Je l’avoue, je suis une de ces personnes qui ont négligé cette cause, bien que je subisse moi-même les conséquences d’une polio contractée à l’âge d’un an. J’étais active durant plus de deux ans au sein de l’Association nationale pour les droits des handicapés, et plus tard durant cinq ans dans l’Atelier des ressources arabes. Mais pour mieux concrétiser mes rêves dans le « graphic design », je me suis dirigée vers un emploi dans le secteur privé à Beyrouth, à Khobar (Arabie saoudite), à Doha (Qatar), puis de nouveau au Liban.
De retour au pays, l’intérêt pour cette question s’est ravivé grâce à une photo, celle de la voiture d’un ministre garée à une place réservée aux handicapés. Plus tard, j’ai répertorié de nombreux abus, et les ai partagés sur les réseaux sociaux dans un objectif de sensibilisation contre ces pratiques, la plupart étant des photos de voitures garées dans les places de parking réservées aux personnes à besoins spéciaux, et des bâtiments dépourvus de rampes d’accès. Les internautes se sont montrés extrêmement réactifs, et m’ont envoyé des photos d’abus de 2007 jusqu’à aujourd’hui, qui montrent que la plupart de ceux qui ne respectent pas les panneaux de signalisation relatifs au handicap sont des ministres, des députés, des médecins, des agents de sécurité ou encore des automobilistes en stationnement temporaire, ainsi que des véhicules d’entités diplomatiques, prétextant l’absence de signalisation appropriée. Or tous ces gens devraient être plus sensibilisés que d’autres à l’application des lois. Et quand je me suis portée candidate aux élections municipales de 2016 dans la liste « Beyrouth Madinati », mon objectif premier était d’attirer l’attention sur cette cause oubliée. Le slogan de ma campagne a été « le droit d’accès pour tous ».

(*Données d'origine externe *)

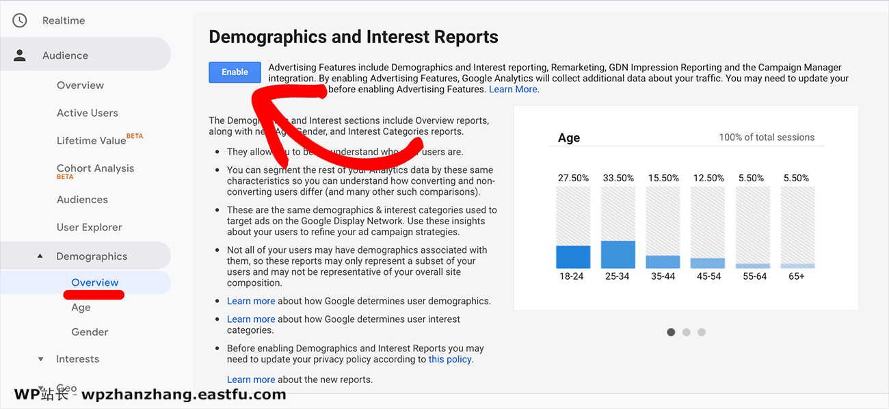Click the Realtime clock icon
This screenshot has width=889, height=409.
point(19,20)

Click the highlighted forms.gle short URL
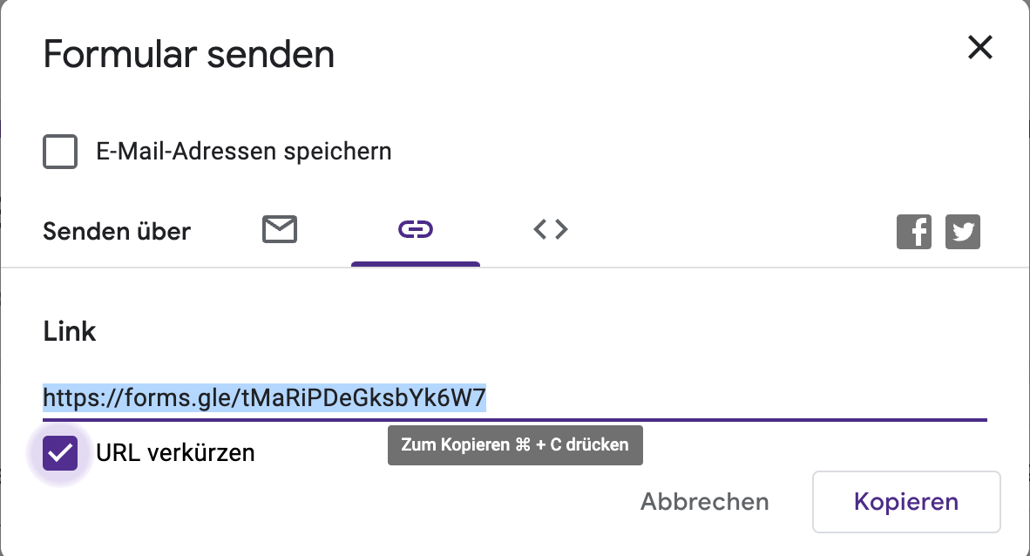point(264,398)
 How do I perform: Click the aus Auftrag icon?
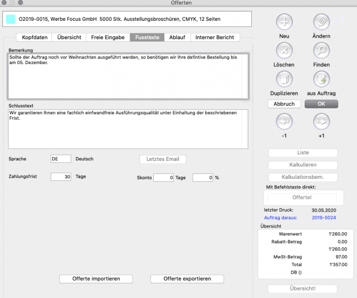[x=322, y=79]
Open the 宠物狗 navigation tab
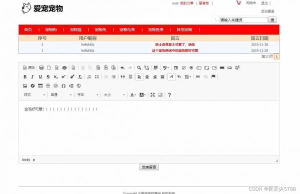The height and width of the screenshot is (194, 300). pos(51,30)
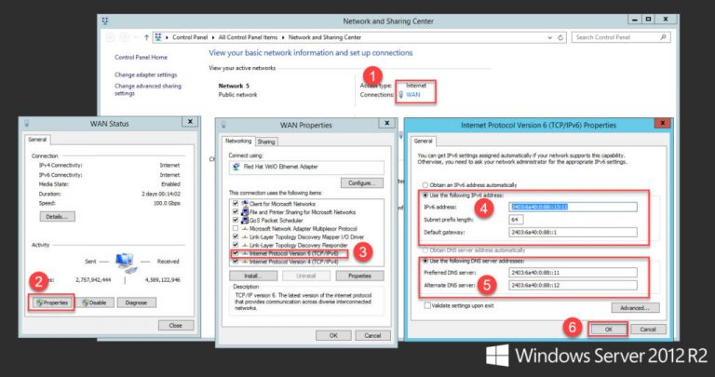715x377 pixels.
Task: Select the Networking tab in WAN Properties
Action: (237, 141)
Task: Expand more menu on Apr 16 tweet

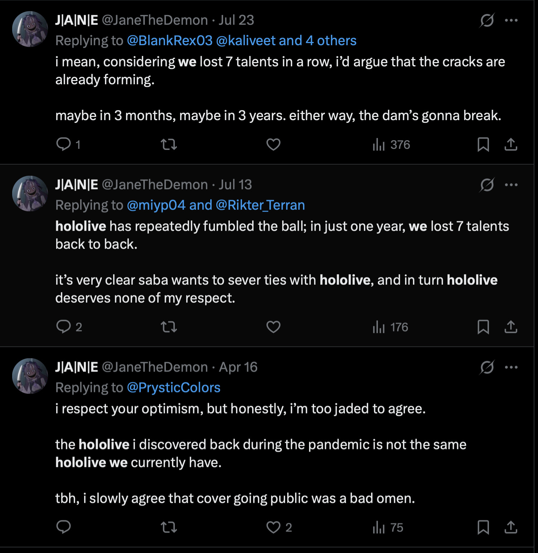Action: 511,367

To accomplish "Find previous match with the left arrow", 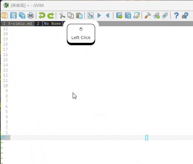I will [x=108, y=16].
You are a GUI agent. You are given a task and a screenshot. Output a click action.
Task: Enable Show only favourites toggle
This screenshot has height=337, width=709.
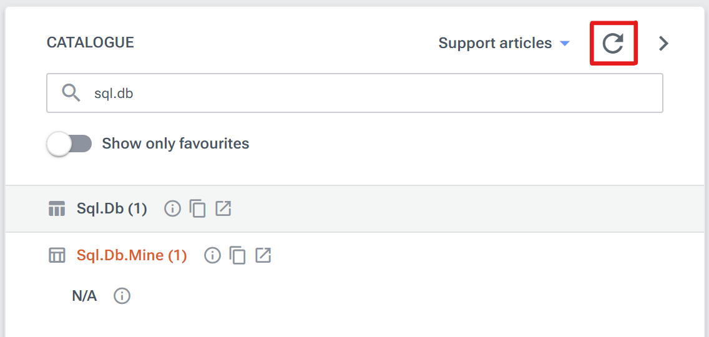tap(69, 144)

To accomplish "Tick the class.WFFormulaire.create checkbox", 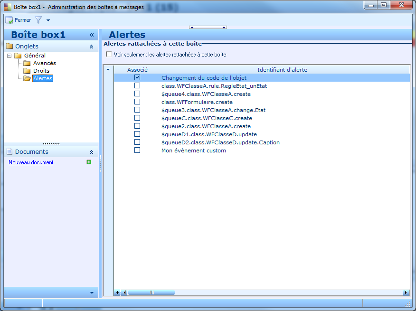I will [x=137, y=102].
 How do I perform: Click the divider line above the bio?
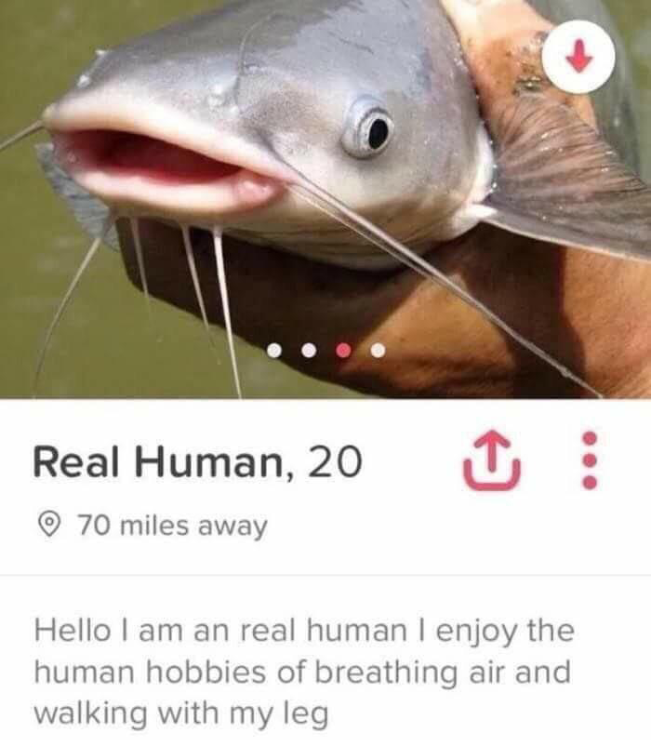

Nous avons tous échoué à servir notre cause. Associations et particuliers. Nous autres aux besoins spéciaux, qui évoluons hors du cercle des associations, avons abandonné notre cause. Nous luttons sur un plan personnel pour assurer un environnement propice à notre autonomie, négligeant nos pairs. Cela ne suffit plus. Nous sommes tous concernés. Il faut se solidariser pour imposer l’application des lois et empêcher que nos droits continuent d’être bafoués, en premier lieu dans les administrations publiques. En effet, le chômage frappe la majorité des handicapés, c’est le taux le plus élevé parmi toutes les catégories de la population. La plupart d’entre eux ne bénéficient pas d’une couverture médicale, ou leur carte de handicapé n’est pas acceptée dans les établissements médicaux, ou encore ne couvre que les cas d’hospitalisation. Nous avons droit à des services d’une part, mais nous nous heurtons à une bureaucratie très lourde d’autre part, sans compter que nos interrogations restent le plus souvent sans réponse. Ce sont des détails qui paraîtraient futiles à certains, mais qui comptent beaucoup pour nous. De petits détails qui transforment notre vie en enfer.
Il est temps de nous rassembler pour mettre en place un plan global qui transpose la question du handicap au vingt-et-unième siècle, suivant nos critères propres, et les conditions qui mèneront à des solutions qui nous conviennent. Nous sommes des citoyens avant tout, nous sommes productifs, nous payons des impôts et nous contribuons à l’économie nationale, nous ne sommes un fardeau pour personne. Et, surtout, les secteurs public et privé peuvent profiter des compétences que possèdent beaucoup de personnes handicapées.